What to work on> Search the material below for the word "blue". Copy every line where it is found.

* * *

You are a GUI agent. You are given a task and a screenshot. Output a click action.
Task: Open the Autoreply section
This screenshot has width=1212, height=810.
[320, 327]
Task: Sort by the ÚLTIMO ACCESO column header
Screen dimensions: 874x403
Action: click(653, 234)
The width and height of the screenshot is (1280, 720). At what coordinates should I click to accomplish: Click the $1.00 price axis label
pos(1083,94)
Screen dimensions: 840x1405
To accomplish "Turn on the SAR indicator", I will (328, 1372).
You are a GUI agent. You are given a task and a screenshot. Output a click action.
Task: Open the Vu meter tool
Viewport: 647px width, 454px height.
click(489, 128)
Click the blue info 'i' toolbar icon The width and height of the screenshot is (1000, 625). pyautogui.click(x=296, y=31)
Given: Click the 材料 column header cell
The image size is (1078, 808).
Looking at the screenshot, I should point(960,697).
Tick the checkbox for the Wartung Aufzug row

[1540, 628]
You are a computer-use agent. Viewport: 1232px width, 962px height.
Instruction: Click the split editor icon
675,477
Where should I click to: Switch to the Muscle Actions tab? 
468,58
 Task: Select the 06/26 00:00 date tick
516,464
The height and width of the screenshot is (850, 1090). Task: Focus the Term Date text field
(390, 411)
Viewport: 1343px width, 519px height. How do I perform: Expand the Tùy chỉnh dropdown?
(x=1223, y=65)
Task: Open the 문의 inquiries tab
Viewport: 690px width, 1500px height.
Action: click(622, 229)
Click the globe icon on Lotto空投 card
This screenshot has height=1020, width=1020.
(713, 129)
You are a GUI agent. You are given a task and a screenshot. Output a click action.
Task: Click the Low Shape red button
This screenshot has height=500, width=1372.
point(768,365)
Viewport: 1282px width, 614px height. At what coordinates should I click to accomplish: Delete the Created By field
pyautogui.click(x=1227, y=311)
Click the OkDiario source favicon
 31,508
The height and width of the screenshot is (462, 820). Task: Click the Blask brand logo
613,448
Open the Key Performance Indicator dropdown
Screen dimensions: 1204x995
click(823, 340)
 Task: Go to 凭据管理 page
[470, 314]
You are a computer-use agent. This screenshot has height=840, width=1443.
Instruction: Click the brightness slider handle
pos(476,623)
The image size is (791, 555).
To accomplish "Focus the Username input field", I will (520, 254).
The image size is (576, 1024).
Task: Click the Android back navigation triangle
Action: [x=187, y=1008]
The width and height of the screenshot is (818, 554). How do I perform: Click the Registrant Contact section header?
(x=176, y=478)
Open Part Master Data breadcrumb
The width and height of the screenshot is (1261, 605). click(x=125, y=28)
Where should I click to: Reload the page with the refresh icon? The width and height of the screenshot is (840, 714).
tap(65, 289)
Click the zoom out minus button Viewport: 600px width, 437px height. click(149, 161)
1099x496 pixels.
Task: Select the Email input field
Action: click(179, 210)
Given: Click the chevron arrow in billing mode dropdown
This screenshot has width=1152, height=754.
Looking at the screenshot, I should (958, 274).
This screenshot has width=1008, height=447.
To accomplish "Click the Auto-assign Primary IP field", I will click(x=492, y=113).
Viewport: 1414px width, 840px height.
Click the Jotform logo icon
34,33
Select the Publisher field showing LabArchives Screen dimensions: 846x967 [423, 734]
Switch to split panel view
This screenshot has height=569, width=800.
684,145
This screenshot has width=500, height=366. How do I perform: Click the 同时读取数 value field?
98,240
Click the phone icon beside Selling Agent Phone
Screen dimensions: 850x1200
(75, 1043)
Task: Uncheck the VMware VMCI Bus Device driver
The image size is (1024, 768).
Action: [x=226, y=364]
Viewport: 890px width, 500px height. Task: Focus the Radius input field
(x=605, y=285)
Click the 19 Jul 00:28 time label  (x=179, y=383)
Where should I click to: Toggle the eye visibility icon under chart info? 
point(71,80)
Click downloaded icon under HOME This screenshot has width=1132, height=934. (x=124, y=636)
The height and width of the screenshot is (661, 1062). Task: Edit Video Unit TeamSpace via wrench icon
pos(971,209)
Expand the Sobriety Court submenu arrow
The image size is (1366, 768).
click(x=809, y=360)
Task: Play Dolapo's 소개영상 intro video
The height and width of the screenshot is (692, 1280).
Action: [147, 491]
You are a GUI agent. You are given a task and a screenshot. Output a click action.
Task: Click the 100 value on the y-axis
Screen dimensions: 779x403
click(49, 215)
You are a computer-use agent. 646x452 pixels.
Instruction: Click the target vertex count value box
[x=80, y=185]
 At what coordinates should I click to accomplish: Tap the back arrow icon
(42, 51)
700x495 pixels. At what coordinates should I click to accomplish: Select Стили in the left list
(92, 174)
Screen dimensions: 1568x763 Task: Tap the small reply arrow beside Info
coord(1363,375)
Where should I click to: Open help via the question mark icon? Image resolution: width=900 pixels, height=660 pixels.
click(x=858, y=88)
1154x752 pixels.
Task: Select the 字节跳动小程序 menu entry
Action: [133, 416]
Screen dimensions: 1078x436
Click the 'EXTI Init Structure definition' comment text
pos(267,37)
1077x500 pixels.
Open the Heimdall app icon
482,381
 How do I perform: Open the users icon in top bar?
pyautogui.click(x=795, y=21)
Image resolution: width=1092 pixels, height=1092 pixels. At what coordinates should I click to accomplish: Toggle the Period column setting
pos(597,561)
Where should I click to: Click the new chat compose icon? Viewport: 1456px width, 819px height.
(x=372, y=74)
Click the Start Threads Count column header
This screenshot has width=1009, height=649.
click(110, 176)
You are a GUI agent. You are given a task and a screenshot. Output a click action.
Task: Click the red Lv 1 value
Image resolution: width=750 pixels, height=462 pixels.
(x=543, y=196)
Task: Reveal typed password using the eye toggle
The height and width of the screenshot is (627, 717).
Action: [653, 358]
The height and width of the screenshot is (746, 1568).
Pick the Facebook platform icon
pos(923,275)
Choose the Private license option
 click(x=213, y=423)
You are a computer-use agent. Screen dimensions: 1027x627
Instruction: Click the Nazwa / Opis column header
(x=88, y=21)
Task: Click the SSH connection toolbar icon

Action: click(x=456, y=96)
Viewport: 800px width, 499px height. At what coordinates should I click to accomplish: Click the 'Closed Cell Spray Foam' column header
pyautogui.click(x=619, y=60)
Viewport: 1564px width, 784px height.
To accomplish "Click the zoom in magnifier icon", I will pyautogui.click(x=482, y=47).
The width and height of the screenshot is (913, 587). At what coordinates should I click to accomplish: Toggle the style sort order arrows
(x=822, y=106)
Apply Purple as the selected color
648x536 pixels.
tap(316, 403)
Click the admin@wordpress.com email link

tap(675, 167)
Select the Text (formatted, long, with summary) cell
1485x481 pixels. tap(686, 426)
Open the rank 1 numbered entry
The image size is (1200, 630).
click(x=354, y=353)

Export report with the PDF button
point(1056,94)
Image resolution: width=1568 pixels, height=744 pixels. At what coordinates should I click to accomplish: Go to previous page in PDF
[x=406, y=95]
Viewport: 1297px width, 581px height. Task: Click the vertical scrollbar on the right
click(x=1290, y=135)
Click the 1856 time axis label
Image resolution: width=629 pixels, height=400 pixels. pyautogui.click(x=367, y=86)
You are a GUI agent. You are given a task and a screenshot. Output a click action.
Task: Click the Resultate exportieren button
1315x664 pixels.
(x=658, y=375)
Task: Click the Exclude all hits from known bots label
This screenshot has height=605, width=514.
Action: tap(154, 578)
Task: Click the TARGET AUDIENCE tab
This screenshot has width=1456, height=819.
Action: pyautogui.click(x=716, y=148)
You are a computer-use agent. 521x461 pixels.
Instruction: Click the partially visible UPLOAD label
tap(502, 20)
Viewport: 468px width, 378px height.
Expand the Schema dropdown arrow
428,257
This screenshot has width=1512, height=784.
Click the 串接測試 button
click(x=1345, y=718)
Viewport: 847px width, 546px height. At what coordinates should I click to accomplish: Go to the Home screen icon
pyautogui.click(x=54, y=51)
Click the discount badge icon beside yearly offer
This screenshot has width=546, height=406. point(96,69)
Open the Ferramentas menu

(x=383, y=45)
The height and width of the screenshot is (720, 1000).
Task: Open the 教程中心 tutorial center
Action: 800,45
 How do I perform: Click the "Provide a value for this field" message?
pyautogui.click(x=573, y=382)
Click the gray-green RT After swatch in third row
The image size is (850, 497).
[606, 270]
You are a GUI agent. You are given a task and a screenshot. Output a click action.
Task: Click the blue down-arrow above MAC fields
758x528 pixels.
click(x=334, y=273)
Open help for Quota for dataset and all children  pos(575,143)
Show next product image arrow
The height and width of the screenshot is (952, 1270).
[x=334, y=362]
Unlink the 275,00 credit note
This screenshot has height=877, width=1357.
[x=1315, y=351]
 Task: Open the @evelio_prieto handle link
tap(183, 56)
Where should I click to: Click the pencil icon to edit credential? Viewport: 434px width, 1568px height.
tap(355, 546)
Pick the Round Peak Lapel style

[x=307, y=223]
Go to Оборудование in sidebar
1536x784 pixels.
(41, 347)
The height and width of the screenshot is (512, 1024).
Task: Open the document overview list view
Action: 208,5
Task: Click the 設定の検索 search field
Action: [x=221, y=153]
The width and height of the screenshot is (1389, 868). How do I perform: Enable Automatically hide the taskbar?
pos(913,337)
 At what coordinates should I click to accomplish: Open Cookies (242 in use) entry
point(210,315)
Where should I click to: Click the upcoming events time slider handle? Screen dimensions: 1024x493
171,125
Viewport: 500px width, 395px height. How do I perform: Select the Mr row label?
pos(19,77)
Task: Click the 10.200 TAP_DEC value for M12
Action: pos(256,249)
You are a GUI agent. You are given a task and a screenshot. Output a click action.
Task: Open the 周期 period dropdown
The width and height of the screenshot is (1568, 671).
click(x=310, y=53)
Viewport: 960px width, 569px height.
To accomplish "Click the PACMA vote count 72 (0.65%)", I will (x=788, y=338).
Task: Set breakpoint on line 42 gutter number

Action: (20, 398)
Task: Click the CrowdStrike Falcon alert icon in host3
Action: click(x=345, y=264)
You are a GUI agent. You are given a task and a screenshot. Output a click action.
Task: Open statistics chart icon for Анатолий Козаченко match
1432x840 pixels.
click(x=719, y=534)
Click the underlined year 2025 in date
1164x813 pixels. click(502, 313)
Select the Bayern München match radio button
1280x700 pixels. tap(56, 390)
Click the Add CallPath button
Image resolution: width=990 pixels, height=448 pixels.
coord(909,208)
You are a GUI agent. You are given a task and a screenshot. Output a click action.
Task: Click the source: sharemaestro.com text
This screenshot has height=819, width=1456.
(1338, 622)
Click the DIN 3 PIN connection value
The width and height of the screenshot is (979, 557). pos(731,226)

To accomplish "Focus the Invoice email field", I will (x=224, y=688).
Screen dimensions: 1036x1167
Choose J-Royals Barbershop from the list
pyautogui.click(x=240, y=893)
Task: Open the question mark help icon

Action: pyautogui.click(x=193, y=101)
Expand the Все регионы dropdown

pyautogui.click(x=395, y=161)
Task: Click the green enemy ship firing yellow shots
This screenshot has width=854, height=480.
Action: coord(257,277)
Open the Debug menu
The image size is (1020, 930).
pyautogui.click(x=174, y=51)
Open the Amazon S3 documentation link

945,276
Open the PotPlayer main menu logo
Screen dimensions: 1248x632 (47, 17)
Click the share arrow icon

* * *

Output of the exercise>
Click the blue info 'i' toolbar icon The width and height of the screenshot is (1000, 625). pyautogui.click(x=296, y=31)
Task: Click the blue down-arrow above MAC fields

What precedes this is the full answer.